## Work instruction
Restate, word for word and with no pictures, the stretch of lines in the data below that begins at the line with "Instruction: Open the 板块 layers icon" and ends at the line with "640x400 pixels. How", inclusive.
Provided records Block Start
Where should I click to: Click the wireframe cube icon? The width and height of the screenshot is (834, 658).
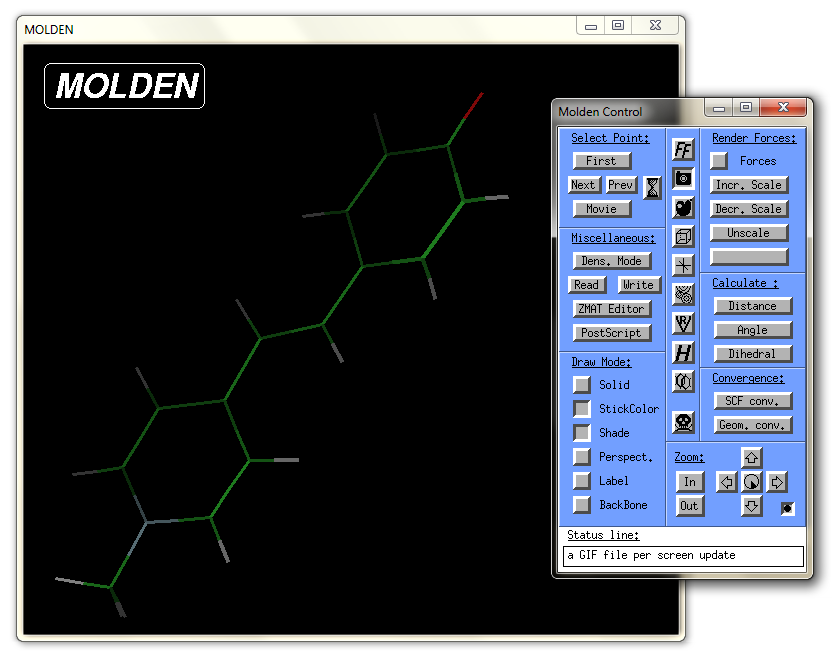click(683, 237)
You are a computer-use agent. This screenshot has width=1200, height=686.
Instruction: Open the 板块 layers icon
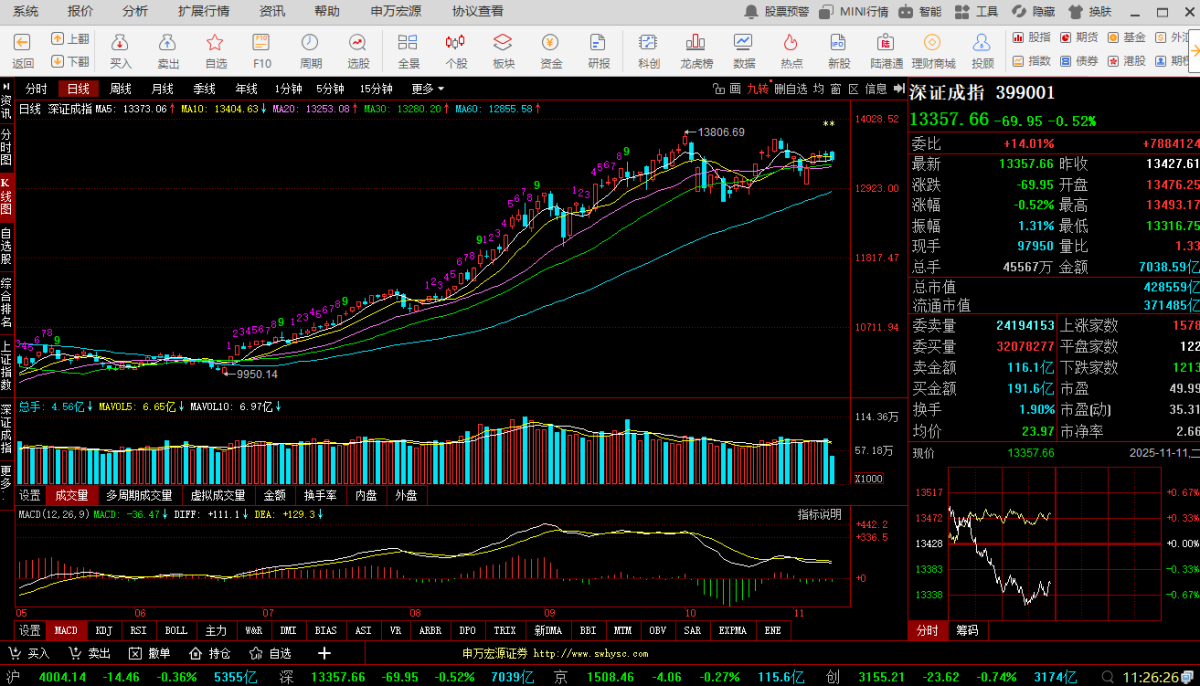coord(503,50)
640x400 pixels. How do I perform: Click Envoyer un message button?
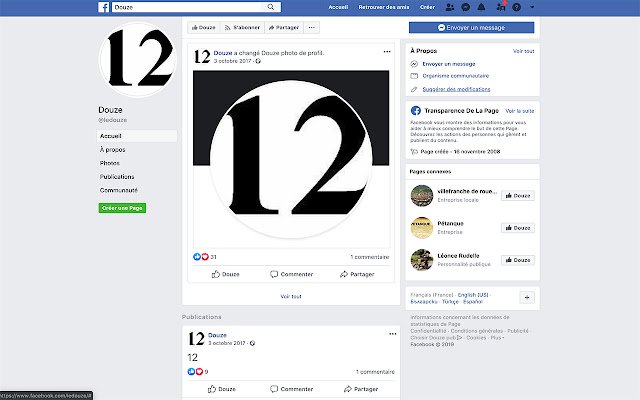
Provided records Block End
Provided records Block Start
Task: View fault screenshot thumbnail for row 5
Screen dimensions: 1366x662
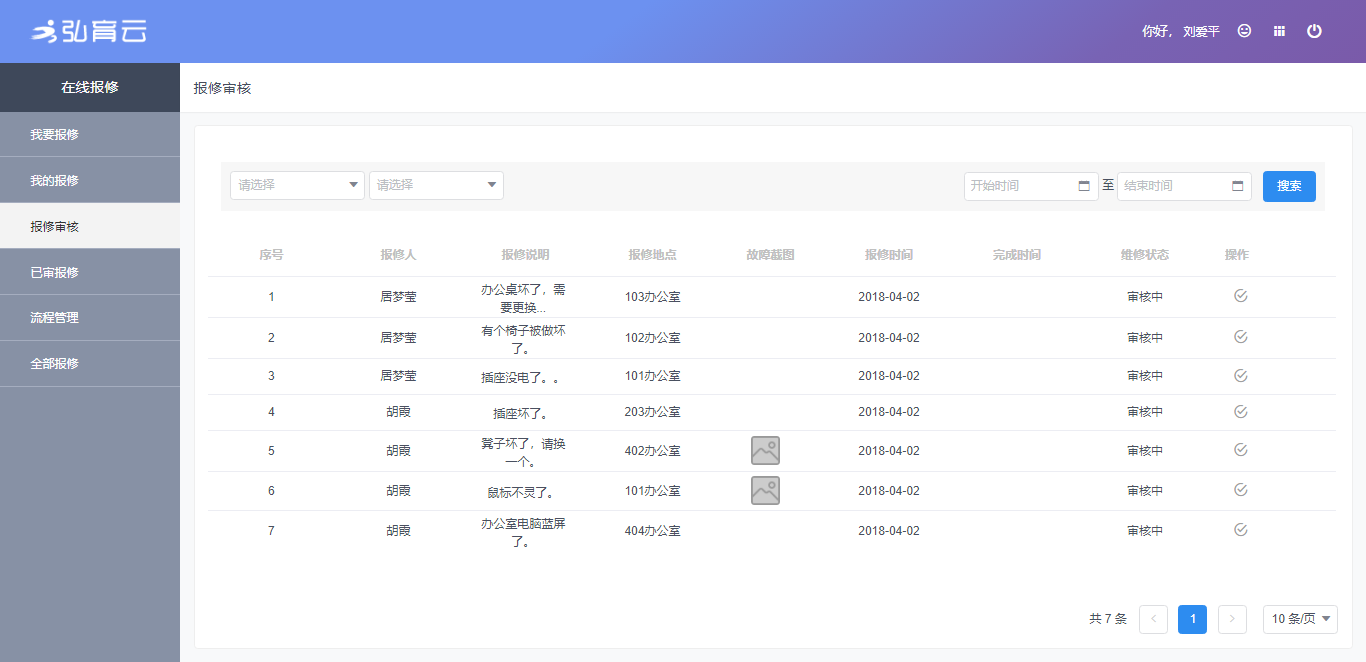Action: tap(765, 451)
Provided records Block End
Provided records Block Start
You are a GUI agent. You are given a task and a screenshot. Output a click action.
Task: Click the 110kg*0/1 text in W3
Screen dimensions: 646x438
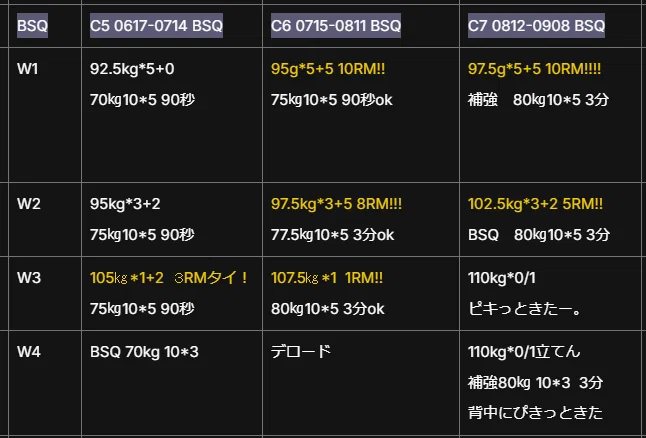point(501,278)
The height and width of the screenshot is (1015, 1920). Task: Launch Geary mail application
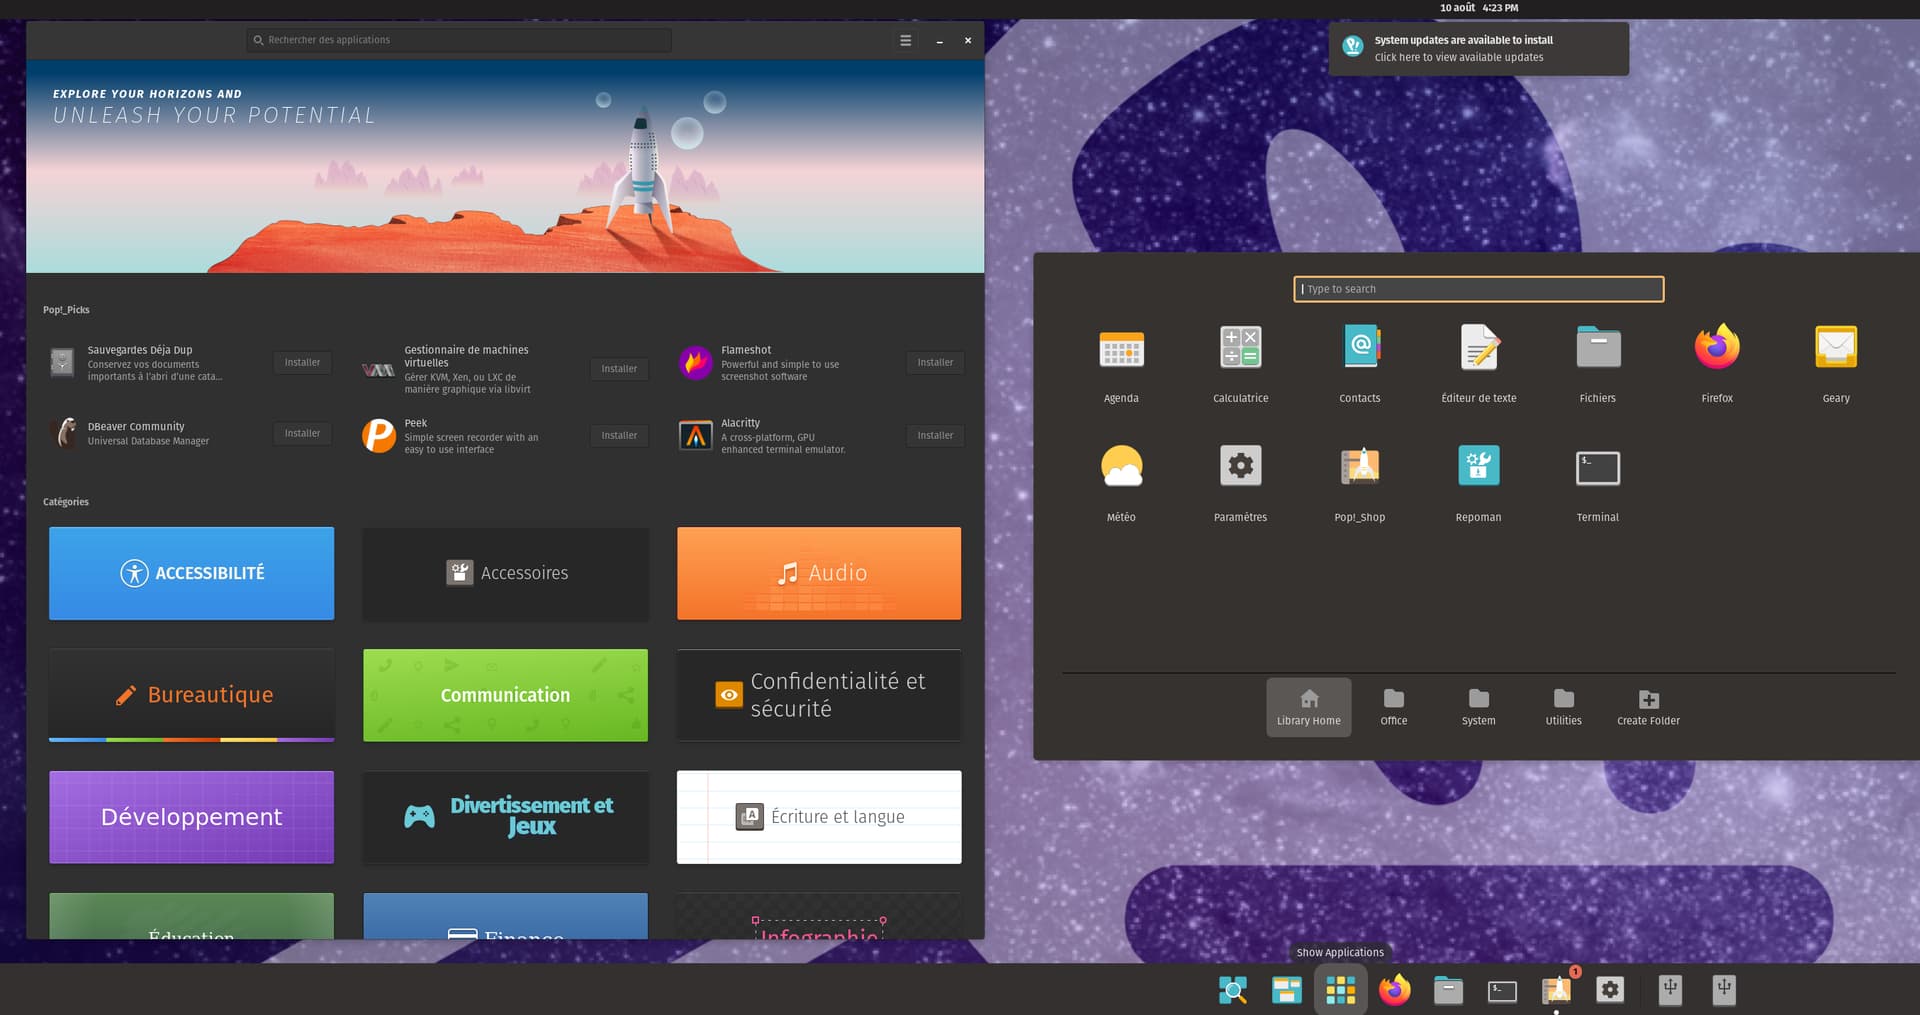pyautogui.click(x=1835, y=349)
Provided records Block End
## Expected output
Instruction: Open the 板块 layers icon
coord(503,50)
640x400 pixels. How do I perform: Click Envoyer un message button?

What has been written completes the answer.